### Passage provided
Begin

Sufficient power and energy margins have also been demonstrated for
the Launch, DSMs, JOI, PRM, and deorbit burn mission events, as well
as safe mode near EOM.
Command and Data Handling Subsystem (C&DH)
The C&DH is based on two redundant, single fault tolerant boxes
developed for MRO. Each C&DH box includes a cPCI bus interconnected
to 3U cards (except the DTCI card which uses 6U format) and a
RAD750 flight processor with 256 MBytes of NVM flash memory and 128
MBytes of SFC DRAM local memory. It provides 100 Mbps total
instrument throughput, more than enough for payload requirements.
32 Gbits (base 2, EOL) of science data storage (plus 8 Gbits for
EDAC) are available on the DTCI card, which has been demonstrated
to be sufficient for minimum and maximum science orbit downlink data
requirements, and representative stress cases that account for data
retransmission and prioritization.
Guidance, Naviation, and Control Subsystem (GN&C)
The Juno GN&C Subsystem uses spin-stabilized control. The launch
spin rate of 1.4 RPM is initiated by the launch vehicle upper stage
(and adjusted by the spacecraft after solar array deployment). The
planned spin rate varies during the mission: 1 RPM for cruise, 2 RPM
for science operations, and 5 RPM for main engine maneuvers. MWR and
GRAV orbits at Jupiter use 2 different spacecraft attitudes: spin
axis parallel to orbit normal for MWR orbits, and HGA Earth-pointed
for GRAV orbits. Precession and spin control use balanced mode for
minimum delta-V, and are capable of unbalanced mode for lower fuel
use (although not planned to be used). Active nutation damping
requires the Inertial Measurement Units (IMUs). Delta-V maneuvers
using the RCS thrusters can be either turn-burn-turn (TBT), which
requires precession to turn to the desired attitude, or vector-mode
(Vect), in which thrust is provided in both axial and lateral
directions. Main engine maneuvers require precession to point the
engine in the desired direction. One of two Stellar Reference
Units (SRUs) and one of two Spinning Sun Sensors (SSSes) are
continuously powered (the SRU is turned off for ME burns, and both
SSSes are powered on during safe mode). One of two IMUs is powered
for delta-V maneuvers, large precessions (larger than ~2.5 deg.),
active nutation damping, and spin control.

End

### Dataset rows
Begin

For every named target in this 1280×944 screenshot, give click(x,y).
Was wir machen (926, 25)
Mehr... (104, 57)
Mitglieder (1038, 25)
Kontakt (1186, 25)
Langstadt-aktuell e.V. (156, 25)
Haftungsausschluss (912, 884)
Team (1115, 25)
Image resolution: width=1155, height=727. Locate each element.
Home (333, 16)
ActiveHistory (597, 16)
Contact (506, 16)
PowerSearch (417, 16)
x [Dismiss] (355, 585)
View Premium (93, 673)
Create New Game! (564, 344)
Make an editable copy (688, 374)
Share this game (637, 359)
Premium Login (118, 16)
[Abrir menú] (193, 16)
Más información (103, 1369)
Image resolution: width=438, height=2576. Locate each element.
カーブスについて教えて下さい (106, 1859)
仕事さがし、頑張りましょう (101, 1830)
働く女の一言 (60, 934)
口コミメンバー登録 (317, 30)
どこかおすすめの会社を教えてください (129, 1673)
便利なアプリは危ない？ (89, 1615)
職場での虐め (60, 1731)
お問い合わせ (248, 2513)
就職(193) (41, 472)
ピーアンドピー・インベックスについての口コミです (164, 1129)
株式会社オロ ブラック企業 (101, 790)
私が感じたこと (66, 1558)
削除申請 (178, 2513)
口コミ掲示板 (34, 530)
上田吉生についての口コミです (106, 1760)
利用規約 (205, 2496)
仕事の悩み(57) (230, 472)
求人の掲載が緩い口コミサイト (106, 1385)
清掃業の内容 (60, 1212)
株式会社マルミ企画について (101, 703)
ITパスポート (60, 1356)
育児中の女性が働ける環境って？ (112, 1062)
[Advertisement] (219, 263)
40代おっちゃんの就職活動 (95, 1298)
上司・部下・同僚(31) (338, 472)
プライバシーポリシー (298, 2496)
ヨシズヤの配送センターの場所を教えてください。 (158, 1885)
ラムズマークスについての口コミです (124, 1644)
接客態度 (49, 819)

End

### Given instruction 1
Output the entries as a numbered list, from their first line through the line with "仕事さがし、頑張りましょう (101, 1830)", skipping any blank lines.
### Given instruction 2
Write what comes next in the passage on the Juno spacecraft subsystems, picking up after its last sentence.

### Reply 1
1. For every named target in this 1280×944 screenshot, give click(x,y).
2. Was wir machen (926, 25)
3. Mehr... (104, 57)
4. Mitglieder (1038, 25)
5. Kontakt (1186, 25)
6. Langstadt-aktuell e.V. (156, 25)
7. Haftungsausschluss (912, 884)
8. Team (1115, 25)
9. Image resolution: width=1155, height=727. Locate each element.
10. Home (333, 16)
11. ActiveHistory (597, 16)
12. Contact (506, 16)
13. PowerSearch (417, 16)
14. x [Dismiss] (355, 585)
15. View Premium (93, 673)
16. Create New Game! (564, 344)
17. Make an editable copy (688, 374)
18. Share this game (637, 359)
19. Premium Login (118, 16)
20. [Abrir menú] (193, 16)
21. Más información (103, 1369)
22. Image resolution: width=438, height=2576. Locate each element.
23. カーブスについて教えて下さい (106, 1859)
24. 仕事さがし、頑張りましょう (101, 1830)

### Reply 2
Temperature Control Subsystem (TCS)
Juno's Thermal Control Subsystem uses a passive cold biased design
with heaters and louvers. The core TCS consists of an insulated,
louvered electronics vault atop an insulated, heated propulsion module.
This design accommodates all mission thermal environments from
perihelion to orbital operations. During cruise, while the spacecraft
is close to the Sun, the HGA is used as a heat shield to protect the
vault avionics. Outside ~1.4 AU, the spacecraft pointing is
unrestricted, while inside ~1.4 AU Sun-pointing and off-Sun-pointing
are required. Most instrument electronics are contained within the
radiation vault and are thermally managed as part of the vault TCS.
Science sensors are externally mounted to the deck and are individually
blanketed and heated to maintain individual temperature limits.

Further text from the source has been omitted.